▶ **Saved data entries**
◆ ◆ ◆ ◆ ◆ ◆ ◆

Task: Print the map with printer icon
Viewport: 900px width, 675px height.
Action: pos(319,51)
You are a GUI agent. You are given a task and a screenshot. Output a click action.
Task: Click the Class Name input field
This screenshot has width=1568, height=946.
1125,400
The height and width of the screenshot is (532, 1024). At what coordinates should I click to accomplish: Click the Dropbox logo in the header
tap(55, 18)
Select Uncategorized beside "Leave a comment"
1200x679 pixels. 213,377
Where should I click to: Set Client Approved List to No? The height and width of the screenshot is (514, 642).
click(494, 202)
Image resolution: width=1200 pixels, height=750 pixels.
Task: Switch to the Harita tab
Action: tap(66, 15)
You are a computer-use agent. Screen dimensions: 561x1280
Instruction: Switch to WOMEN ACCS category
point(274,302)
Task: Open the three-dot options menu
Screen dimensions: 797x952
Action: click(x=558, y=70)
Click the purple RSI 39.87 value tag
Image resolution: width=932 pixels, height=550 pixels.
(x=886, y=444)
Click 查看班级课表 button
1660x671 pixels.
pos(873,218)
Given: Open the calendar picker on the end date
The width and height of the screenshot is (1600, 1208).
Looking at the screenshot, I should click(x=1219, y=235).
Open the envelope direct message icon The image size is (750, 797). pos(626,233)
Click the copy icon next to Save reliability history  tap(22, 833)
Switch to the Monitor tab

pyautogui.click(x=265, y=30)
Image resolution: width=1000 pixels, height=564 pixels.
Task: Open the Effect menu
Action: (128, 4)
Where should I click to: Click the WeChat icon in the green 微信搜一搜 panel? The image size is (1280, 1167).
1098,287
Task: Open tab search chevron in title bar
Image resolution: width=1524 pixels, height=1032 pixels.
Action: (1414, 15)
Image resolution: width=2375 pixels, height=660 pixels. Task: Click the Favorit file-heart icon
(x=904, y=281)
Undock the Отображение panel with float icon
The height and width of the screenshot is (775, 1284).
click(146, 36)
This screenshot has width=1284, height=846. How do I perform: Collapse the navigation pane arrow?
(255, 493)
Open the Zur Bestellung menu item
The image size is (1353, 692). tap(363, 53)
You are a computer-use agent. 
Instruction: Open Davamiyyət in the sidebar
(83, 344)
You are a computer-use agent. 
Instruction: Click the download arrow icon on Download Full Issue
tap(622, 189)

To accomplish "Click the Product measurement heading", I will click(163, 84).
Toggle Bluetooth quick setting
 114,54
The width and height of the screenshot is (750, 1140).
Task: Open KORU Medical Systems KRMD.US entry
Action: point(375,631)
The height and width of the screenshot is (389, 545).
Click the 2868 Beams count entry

◆ ◆ ◆ ◆ ◆ ◆ ◆

▶ **TASK OBJECTIVE**
Your output should match the records above word for word.

▶ **EXERCISE RESULT**
Task: Print the map with printer icon
Viewport: 900px width, 675px height.
Action: pos(319,51)
You are a GUI agent. You are given a task and a screenshot. Output a click action.
Task: Click the Class Name input field
This screenshot has width=1568, height=946.
1125,400
The height and width of the screenshot is (532, 1024). At what coordinates should I click to accomplish: Click the Dropbox logo in the header
tap(55, 18)
Select Uncategorized beside "Leave a comment"
1200x679 pixels. 213,377
Where should I click to: Set Client Approved List to No? The height and width of the screenshot is (514, 642).
click(494, 202)
Image resolution: width=1200 pixels, height=750 pixels.
Task: Switch to the Harita tab
Action: tap(66, 15)
You are a computer-use agent. Screen dimensions: 561x1280
Instruction: Switch to WOMEN ACCS category
point(274,302)
Task: Open the three-dot options menu
Screen dimensions: 797x952
Action: click(x=558, y=70)
Click the purple RSI 39.87 value tag
Image resolution: width=932 pixels, height=550 pixels.
(x=886, y=444)
Click 查看班级课表 button
1660x671 pixels.
pos(873,218)
Given: Open the calendar picker on the end date
The width and height of the screenshot is (1600, 1208).
Looking at the screenshot, I should click(x=1219, y=235).
Open the envelope direct message icon The image size is (750, 797). pos(626,233)
Click the copy icon next to Save reliability history  tap(22, 833)
Switch to the Monitor tab

pyautogui.click(x=265, y=30)
Image resolution: width=1000 pixels, height=564 pixels.
Task: Open the Effect menu
Action: (128, 4)
Where should I click to: Click the WeChat icon in the green 微信搜一搜 panel? The image size is (1280, 1167).
1098,287
Task: Open tab search chevron in title bar
Image resolution: width=1524 pixels, height=1032 pixels.
Action: (1414, 15)
Image resolution: width=2375 pixels, height=660 pixels. Task: Click the Favorit file-heart icon
(x=904, y=281)
Undock the Отображение panel with float icon
The height and width of the screenshot is (775, 1284).
click(146, 36)
This screenshot has width=1284, height=846. How do I perform: Collapse the navigation pane arrow?
(255, 493)
Open the Zur Bestellung menu item
The image size is (1353, 692). tap(363, 53)
You are a computer-use agent. 
Instruction: Open Davamiyyət in the sidebar
(83, 344)
You are a computer-use agent. 
Instruction: Click the download arrow icon on Download Full Issue
tap(622, 189)

To accomplish "Click the Product measurement heading", I will click(163, 84).
Toggle Bluetooth quick setting
 114,54
The width and height of the screenshot is (750, 1140).
Task: Open KORU Medical Systems KRMD.US entry
Action: point(375,631)
The height and width of the screenshot is (389, 545).
Click the 2868 Beams count entry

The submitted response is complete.